> **Action item**
Omit all pictures, then print the entries exactly.

> **Provided data**
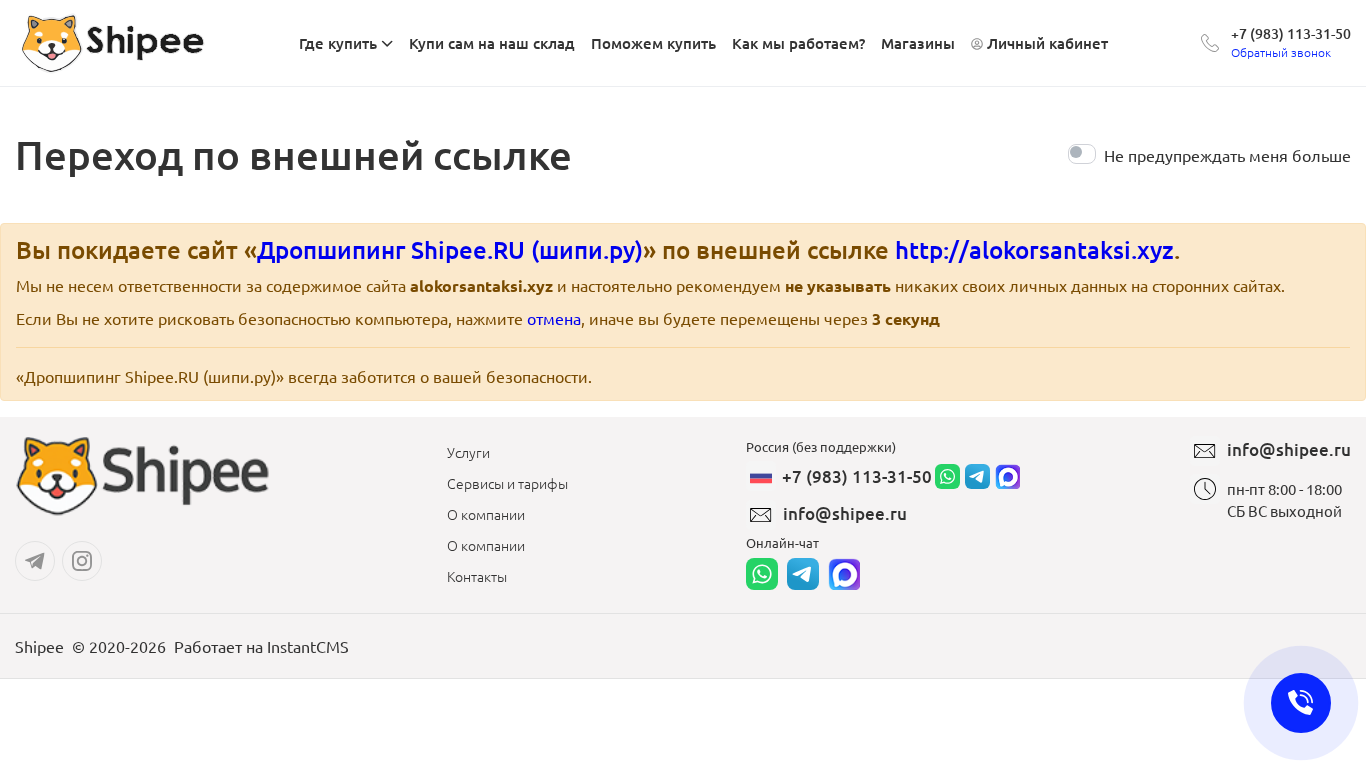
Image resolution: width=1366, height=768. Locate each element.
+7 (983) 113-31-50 (1291, 33)
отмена (554, 318)
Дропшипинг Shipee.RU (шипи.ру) (450, 249)
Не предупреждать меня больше (1227, 155)
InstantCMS (308, 646)
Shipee (39, 646)
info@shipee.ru (845, 513)
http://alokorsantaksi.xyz (1034, 249)
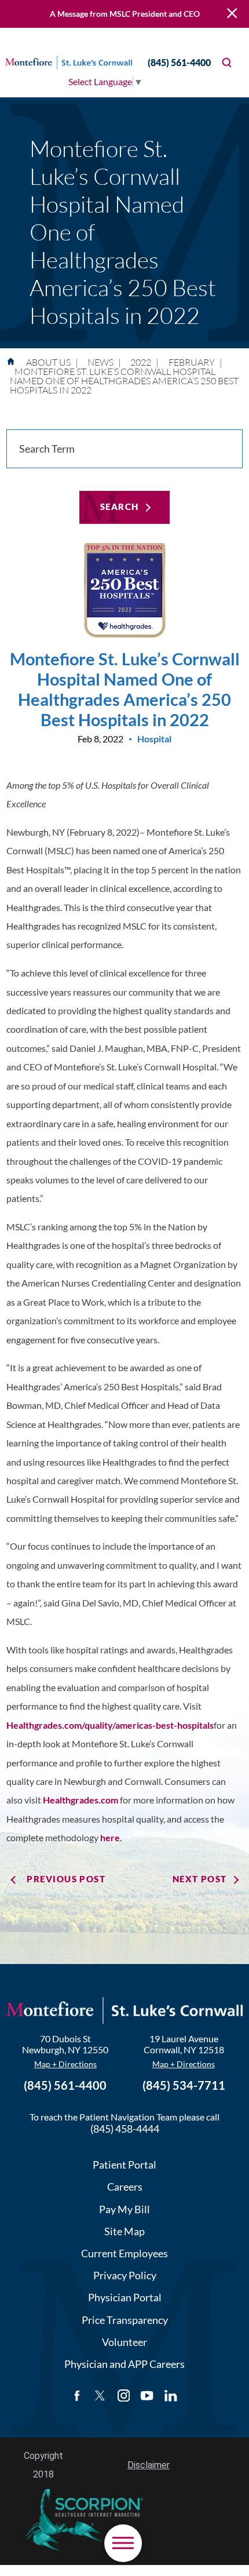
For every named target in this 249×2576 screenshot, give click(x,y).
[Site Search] (226, 62)
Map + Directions (65, 2064)
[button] (123, 2543)
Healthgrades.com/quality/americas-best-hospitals (110, 1724)
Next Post (200, 1879)
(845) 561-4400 (179, 62)
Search (119, 507)
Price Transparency (125, 2319)
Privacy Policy (124, 2275)
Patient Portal (124, 2164)
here (110, 1837)
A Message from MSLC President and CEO (125, 14)
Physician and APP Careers (124, 2364)
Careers (124, 2186)
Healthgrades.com (80, 1799)
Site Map (124, 2231)
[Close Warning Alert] (231, 14)
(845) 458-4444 (124, 2128)
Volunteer (124, 2341)
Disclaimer (148, 2465)
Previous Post (66, 1879)
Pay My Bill (124, 2209)
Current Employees (124, 2253)
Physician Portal (125, 2297)
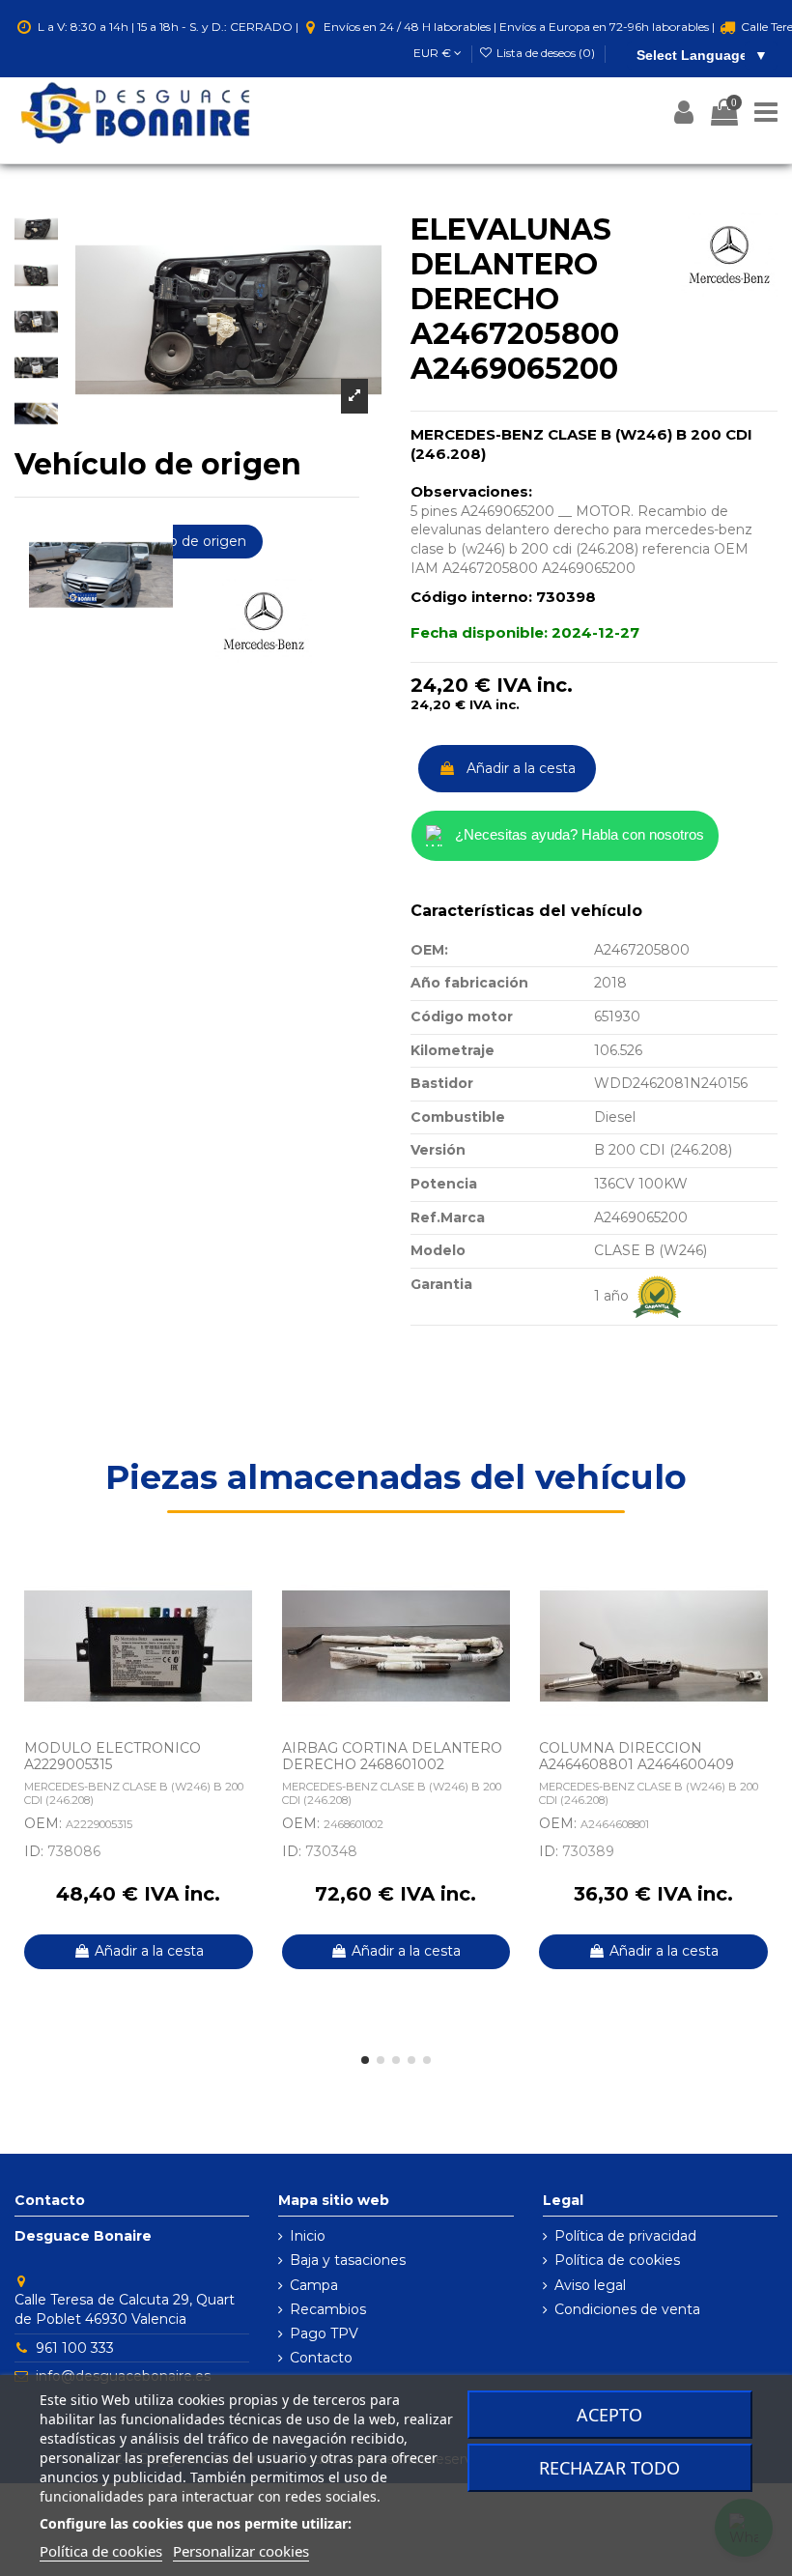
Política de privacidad (625, 2236)
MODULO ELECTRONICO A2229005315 (112, 1756)
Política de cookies (617, 2260)
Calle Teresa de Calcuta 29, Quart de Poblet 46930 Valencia (124, 2309)
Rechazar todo (609, 2467)
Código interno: (471, 596)
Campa (314, 2285)
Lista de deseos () (546, 52)
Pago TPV (324, 2333)
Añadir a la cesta (521, 768)
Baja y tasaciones (348, 2260)
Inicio (307, 2236)
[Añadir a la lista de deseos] (248, 1590)
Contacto (321, 2357)
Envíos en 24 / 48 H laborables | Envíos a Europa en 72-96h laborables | (519, 26)
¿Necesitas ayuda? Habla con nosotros (579, 834)
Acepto (609, 2414)
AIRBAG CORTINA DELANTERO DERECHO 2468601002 (392, 1756)
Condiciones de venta (627, 2309)
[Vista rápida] (248, 1624)
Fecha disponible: (479, 632)
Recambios (328, 2309)
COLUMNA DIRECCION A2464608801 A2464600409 (636, 1756)
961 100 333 (75, 2348)
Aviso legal (590, 2285)
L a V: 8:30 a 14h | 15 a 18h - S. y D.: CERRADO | (168, 26)
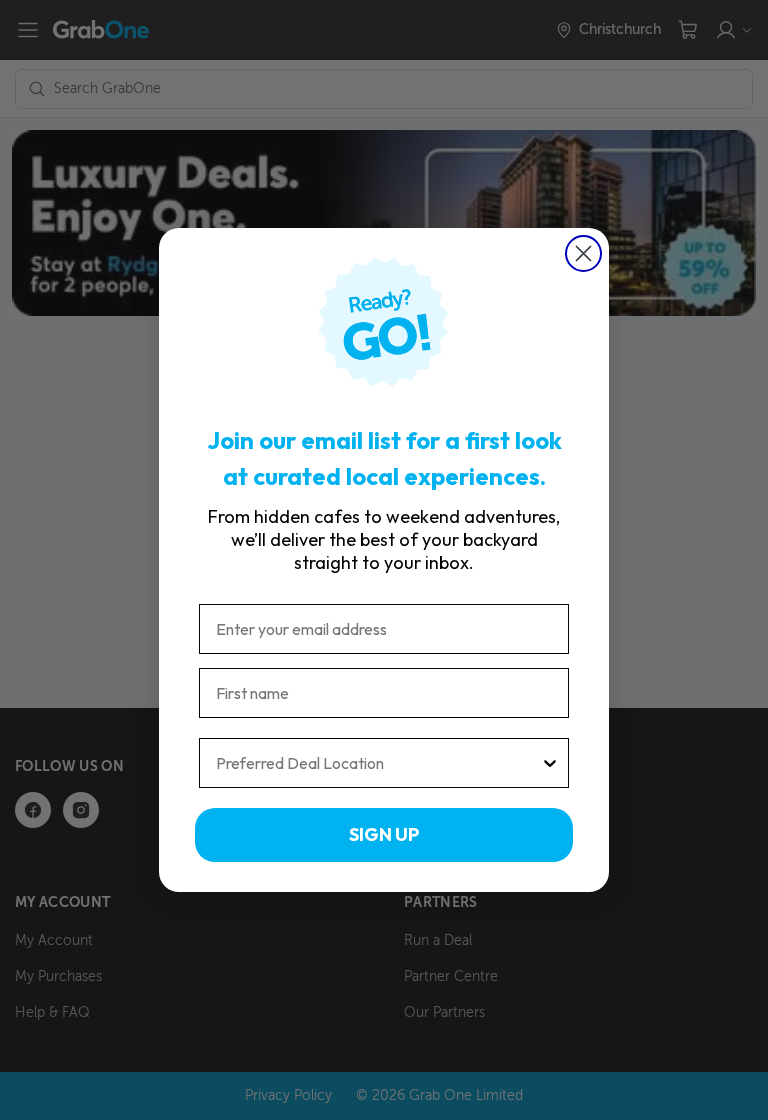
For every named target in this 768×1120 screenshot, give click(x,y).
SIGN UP (384, 834)
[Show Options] (550, 763)
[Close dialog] (583, 253)
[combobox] (378, 763)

> **Task response**
Image resolution: width=1366, height=768. Locate each element.
+7 (983) 113-31-50 (1291, 33)
отмена (554, 318)
Дропшипинг Shipee.RU (шипи.ру) (450, 249)
Не предупреждать меня больше (1227, 155)
InstantCMS (308, 646)
Shipee (39, 646)
info@shipee.ru (845, 513)
http://alokorsantaksi.xyz (1034, 249)
For every named target in this 249×2576 screenshot, give click(x,y).
[Site Search] (226, 62)
Map + Directions (65, 2064)
[button] (123, 2543)
Healthgrades.com/quality/americas-best-hospitals (110, 1724)
Next Post (200, 1879)
(845) 561-4400 (179, 62)
Search (119, 507)
Price Transparency (125, 2319)
Privacy Policy (124, 2275)
Patient Portal (124, 2164)
here (110, 1837)
A Message from MSLC President and CEO (125, 14)
Physician and APP Careers (124, 2364)
Careers (124, 2186)
Healthgrades.com (80, 1799)
Site Map (124, 2231)
[Close Warning Alert] (231, 14)
(845) 458-4444 (124, 2128)
Volunteer (124, 2341)
Disclaimer (148, 2465)
Previous Post (66, 1879)
Pay My Bill (124, 2209)
Current Employees (124, 2253)
Physician Portal (125, 2297)
Política de privacidad (625, 2236)
MODULO ELECTRONICO A2229005315 (112, 1756)
Política de cookies (617, 2260)
Calle Teresa de Calcuta 29, Quart de Poblet 46930 Valencia (124, 2309)
Rechazar todo (609, 2467)
Código interno: (471, 596)
Campa (314, 2285)
Lista de deseos () (546, 52)
Pago TPV (324, 2333)
Añadir a la cesta (521, 768)
Baja y tasaciones (348, 2260)
Inicio (307, 2236)
[Añadir a la lista de deseos] (248, 1590)
Contacto (321, 2357)
Envíos en 24 / 48 H laborables | Envíos a Europa en 72-96h laborables | (519, 26)
¿Necesitas ayuda? Habla con nosotros (579, 834)
Acepto (609, 2414)
AIRBAG CORTINA DELANTERO DERECHO 2468601002 (392, 1756)
Condiciones de venta (627, 2309)
[Vista rápida] (248, 1624)
Fecha disponible: (479, 632)
Recambios (328, 2309)
COLUMNA DIRECCION A2464608801 A2464600409 (636, 1756)
961 100 333 (75, 2348)
Aviso legal (590, 2285)
L a V: 8:30 a 14h | 15 a 18h - S. y D.: CERRADO | (168, 26)
For every named target in this 768×1120 screenshot, give click(x,y).
SIGN UP (384, 834)
[Show Options] (550, 763)
[Close dialog] (583, 253)
[combobox] (378, 763)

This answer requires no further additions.